▶ _Input records_
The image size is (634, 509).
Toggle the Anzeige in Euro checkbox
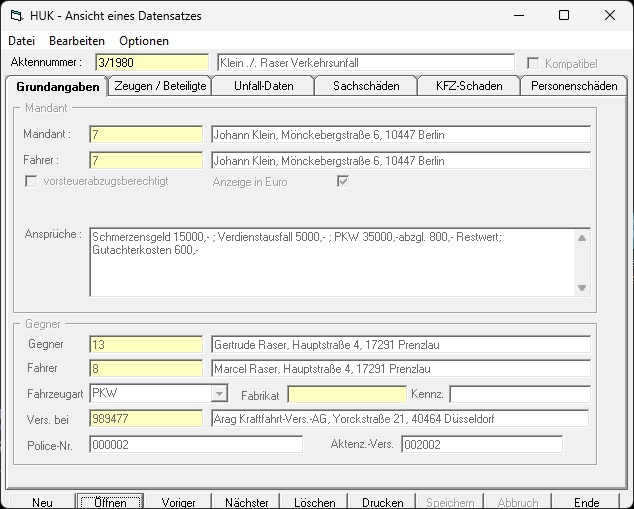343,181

---

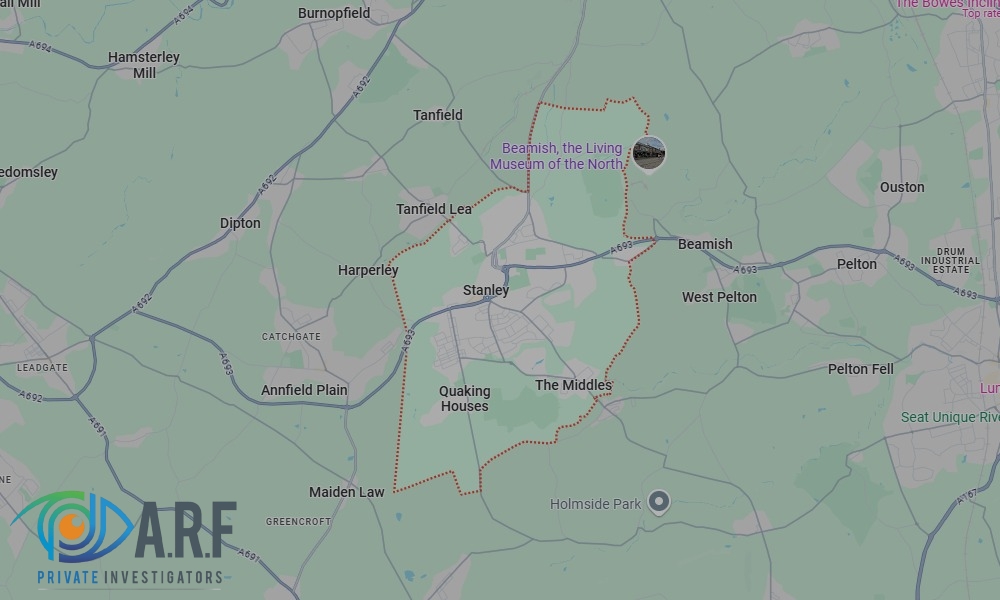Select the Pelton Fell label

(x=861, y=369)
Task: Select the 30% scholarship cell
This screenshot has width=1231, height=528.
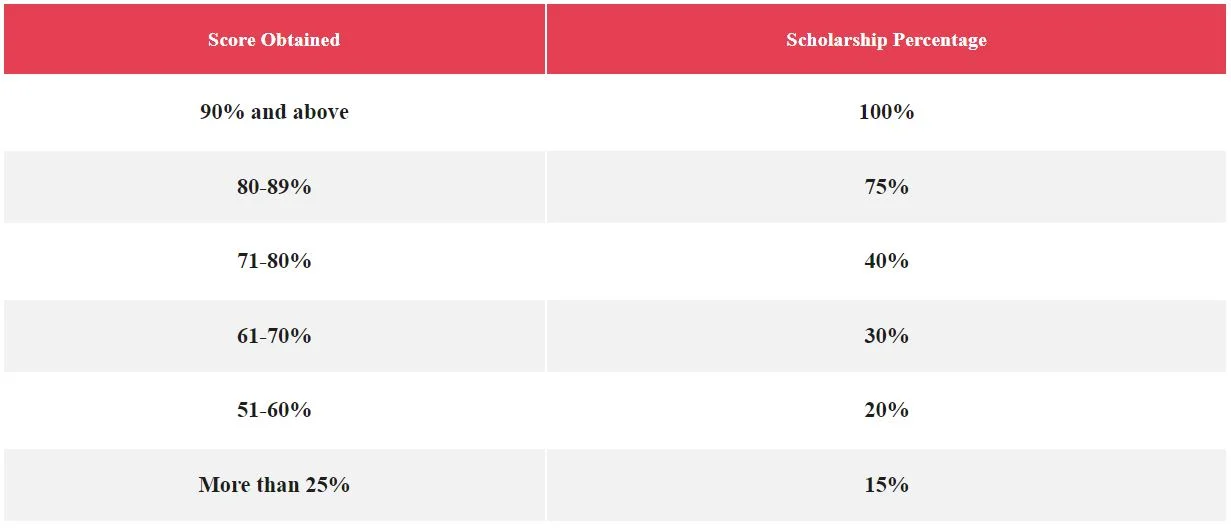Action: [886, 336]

--

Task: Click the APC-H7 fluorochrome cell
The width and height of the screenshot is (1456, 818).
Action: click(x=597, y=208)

▶ _Work order_
A single number is the whole answer: the tally of lines above that contain "cell".

▶ _Response area_
2